◆ **Work instruction**: The answer should consist of all the records, written out word for word.

◆ **The data**:
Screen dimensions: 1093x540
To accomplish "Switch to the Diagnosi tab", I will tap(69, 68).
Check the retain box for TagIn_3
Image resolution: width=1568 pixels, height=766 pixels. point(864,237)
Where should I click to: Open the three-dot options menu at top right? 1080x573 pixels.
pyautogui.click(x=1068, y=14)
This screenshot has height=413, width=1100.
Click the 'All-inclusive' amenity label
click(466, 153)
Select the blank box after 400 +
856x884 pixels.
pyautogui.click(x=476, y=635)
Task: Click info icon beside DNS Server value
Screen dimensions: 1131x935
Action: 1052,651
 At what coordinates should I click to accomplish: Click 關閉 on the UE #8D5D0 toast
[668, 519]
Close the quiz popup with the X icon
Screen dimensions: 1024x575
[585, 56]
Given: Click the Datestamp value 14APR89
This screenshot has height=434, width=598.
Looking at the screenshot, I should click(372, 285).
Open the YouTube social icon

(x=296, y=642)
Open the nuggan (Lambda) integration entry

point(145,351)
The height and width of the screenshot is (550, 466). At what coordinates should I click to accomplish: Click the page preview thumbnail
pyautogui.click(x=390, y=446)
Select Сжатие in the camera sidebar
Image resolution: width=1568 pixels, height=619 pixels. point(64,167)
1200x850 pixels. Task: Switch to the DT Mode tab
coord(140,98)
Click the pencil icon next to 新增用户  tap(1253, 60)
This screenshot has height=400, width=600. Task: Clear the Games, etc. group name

◆ **Written answer**:
Screen dimensions: 1093x540
To accomplish "Switch to the Diagnosi tab", I will tap(69, 68).
Check the retain box for TagIn_3
Image resolution: width=1568 pixels, height=766 pixels. point(864,237)
Where should I click to: Open the three-dot options menu at top right? 1080x573 pixels.
pyautogui.click(x=1068, y=14)
This screenshot has height=413, width=1100.
Click the 'All-inclusive' amenity label
click(466, 153)
Select the blank box after 400 +
856x884 pixels.
pyautogui.click(x=476, y=635)
Task: Click info icon beside DNS Server value
Screen dimensions: 1131x935
Action: 1052,651
 At what coordinates should I click to accomplish: Click 關閉 on the UE #8D5D0 toast
[668, 519]
Close the quiz popup with the X icon
Screen dimensions: 1024x575
[585, 56]
Given: Click the Datestamp value 14APR89
This screenshot has height=434, width=598.
Looking at the screenshot, I should click(372, 285).
Open the YouTube social icon

(x=296, y=642)
Open the nuggan (Lambda) integration entry

point(145,351)
The height and width of the screenshot is (550, 466). At what coordinates should I click to accomplish: Click the page preview thumbnail
pyautogui.click(x=390, y=446)
Select Сжатие in the camera sidebar
Image resolution: width=1568 pixels, height=619 pixels. point(64,167)
1200x850 pixels. Task: Switch to the DT Mode tab
coord(140,98)
Click the pencil icon next to 新增用户  tap(1253, 60)
This screenshot has height=400, width=600. Task: Clear the Games, etc. group name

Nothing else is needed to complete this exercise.